Ever read a novel so good you pump your fist and roar upon finishing it? (Excellent; us too.) The United States may be out of the World Cup, and the NBA Finals are a distant memory, but LSA’s literary champions give us plenty to cheer about. Here are six novels by LSA faculty and alumni that will make you want to shout ¡GOOOOOOOOL! Get out there, readers, and up your game.
- Julie Buntin (faculty, Helen Zell Writers’ Program) Famous Men, Random House, 2026. If you loved Marlena, Buntin’s award-winning 2017 debut, which takes place in northern Michigan, you’re in for a treat with Buntin’s new novel, Famous Men. The novel—part of which is also set in Michigan—is the story of Will, a young, working-class woman in a complicated relationship with an older male poet. The Boston Globe says that “every sentence is diamond cut,” and that Famous Men “pleases and provokes from every vantage point, but what is especially remarkable is Buntin’s audacity, her gutsy choices, and her clarity. She’s pumping her fist in the air, and we can hear her roar.”
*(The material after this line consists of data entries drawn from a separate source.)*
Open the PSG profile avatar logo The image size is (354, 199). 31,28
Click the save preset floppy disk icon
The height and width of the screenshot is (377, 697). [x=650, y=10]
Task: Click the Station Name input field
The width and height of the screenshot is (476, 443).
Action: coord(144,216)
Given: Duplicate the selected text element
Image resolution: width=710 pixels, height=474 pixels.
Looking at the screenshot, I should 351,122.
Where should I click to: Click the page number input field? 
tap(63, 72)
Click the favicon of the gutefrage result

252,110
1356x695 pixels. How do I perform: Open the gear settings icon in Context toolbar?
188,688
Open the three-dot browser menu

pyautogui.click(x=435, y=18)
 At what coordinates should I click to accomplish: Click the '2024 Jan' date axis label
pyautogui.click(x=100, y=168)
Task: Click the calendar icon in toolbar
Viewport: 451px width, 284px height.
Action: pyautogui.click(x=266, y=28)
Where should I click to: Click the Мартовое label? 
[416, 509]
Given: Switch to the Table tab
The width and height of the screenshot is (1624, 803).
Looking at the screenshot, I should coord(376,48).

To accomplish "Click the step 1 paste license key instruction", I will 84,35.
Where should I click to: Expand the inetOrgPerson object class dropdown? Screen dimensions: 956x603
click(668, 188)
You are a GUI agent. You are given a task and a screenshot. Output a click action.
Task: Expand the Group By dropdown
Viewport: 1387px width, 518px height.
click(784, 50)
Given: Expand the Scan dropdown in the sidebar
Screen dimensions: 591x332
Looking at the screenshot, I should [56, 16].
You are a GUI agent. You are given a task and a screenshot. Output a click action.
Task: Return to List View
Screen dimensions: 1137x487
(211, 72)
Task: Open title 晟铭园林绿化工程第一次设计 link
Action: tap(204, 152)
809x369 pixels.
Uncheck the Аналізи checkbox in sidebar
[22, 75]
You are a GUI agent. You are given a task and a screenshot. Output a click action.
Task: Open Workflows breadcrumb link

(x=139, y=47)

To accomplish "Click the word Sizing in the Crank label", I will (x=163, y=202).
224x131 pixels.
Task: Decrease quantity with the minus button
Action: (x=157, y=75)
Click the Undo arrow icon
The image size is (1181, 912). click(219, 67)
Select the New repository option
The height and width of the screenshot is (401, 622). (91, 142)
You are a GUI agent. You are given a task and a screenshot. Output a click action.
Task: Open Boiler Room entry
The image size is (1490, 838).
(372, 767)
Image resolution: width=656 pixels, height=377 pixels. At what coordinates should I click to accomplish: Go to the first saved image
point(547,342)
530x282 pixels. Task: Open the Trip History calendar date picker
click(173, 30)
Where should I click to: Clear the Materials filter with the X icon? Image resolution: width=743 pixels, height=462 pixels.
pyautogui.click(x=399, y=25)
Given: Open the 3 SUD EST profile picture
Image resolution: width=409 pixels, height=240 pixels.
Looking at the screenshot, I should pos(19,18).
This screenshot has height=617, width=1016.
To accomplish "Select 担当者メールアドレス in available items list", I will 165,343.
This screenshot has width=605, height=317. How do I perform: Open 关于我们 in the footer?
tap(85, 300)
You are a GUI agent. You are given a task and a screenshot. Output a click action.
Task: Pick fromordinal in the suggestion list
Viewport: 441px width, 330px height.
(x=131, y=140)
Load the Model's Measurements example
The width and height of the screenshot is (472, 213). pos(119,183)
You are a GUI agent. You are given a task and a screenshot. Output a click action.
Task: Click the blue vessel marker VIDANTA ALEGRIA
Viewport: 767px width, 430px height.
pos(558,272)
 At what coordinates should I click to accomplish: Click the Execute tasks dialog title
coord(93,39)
- Heather Colley (A.B. ’20) The Gilded Butterfly Effect, Three Rooms Press, 2025. Colley’s debut novel is told in the alternating first-person narratives of glamorous Stella and introverted Penny, two young women whose dark, chaotic, and absurd campus experiences foster a complex friendship, at a large university in Ann Arbor, Michigan (ahem). The publisher describes the book as an “unflinching yet humorous perspective on modern campus life, from the highs of the non-stop party scene to the lows of prescription drug abuse, exploring issues of body dysmorphia and campus sexual assault … perfect for fans of Mona Awad’s Bunny, Ottessa Moshfegh’s My Year of Rest and Relaxation, with a nod to the campus literary tradition of Elif Batuman’s Either/Or.” Kirkus Reviews praises the book’s “manic, fizzy energy.”
- Mo Daviau (M.F.A. HZWP ’13) Epic and Lovely, West Virginia University Press, 2025. Daviau’s second novel is a long letter from a dying woman in Los Angeles to her physician, expounding upon parenthood, illness, and the stories of a beauty queen, a lounge singer, and a tech billionaire. About the book, Kimberly King Parsons, author of We Were the Universe, writes, “Full of tenderness, dark humor, and aching vulnerability, Mo Daviau has written a stunning novel … Epic and Lovely is a meditation on inheritance—both genetic and emotional—that deftly explores what it means to leave behind a legacy when time is running out.”
- Lillian Li (M.F.A. HZWP ’15) Bad Asians, Henry Holt & Co., 2026. Li’s second novel centers on four ambitious 20-somethings at the beginning of the 2008 Great Recession—and the video that the friends make documenting their career frustrations that accidentally goes viral on a new website called YouTube. Li’s book takes on competition in a close-knit community, the complexity of life-long friendships, and a moment in American history when working hard and being smart simply wasn’t enough to achieve the kind of success to meet parental expectations. Publishers Weekly calls the book “[a] whip-smart … piercing social commentary.”
- Lauren Morrow (M.F.A. HZWP ’21) Little Movements, Random House, 2025. Morrow’s debut novel is the story of a dancer who leaves her home, marriage, and job to pursue her long-held dream of becoming a dance choreographer. The book has been called “smart, incisive, and hilarious,” by the Minneapolis Star Tribune, and LSA faculty member Peter Ho Davies writes: “What makes Little Movements so necessary is Morrow’s thoughtful, deeply felt examination—by turns frustrated, furious, and frank—of what it means to be an artist of color amid the constant pressure of representation.”
- E.Y. Zhao (M.F.A. HZWP ’23) Underspin, Astra House, 2025. Zhao’s coming-of-age novel is the story of the preternatural rise, and the shattering fall, of a table-tennis prodigy named Ryan Lo. Zhao, who competed professionally in table tennis (and who says that “ping-pong” is as valid a term for the sport as “table tennis”), has written a polyphonic book in which the mystery of Lo’s death is unraveled by those who knew him best. Fellow HZWP alum Olivia Cheng (M.F.A. ’24) writes in The Metropolitan Review: “In the great sports novel, the game is rarely just a game … the most enduring works in the genre use sport not to celebrate victory but to illuminate the private costs of ambition. Underspin … understands that the most important matches take place far from the scoreboard, in the spaces where doubt accumulates and the body becomes a record of what it has endured.”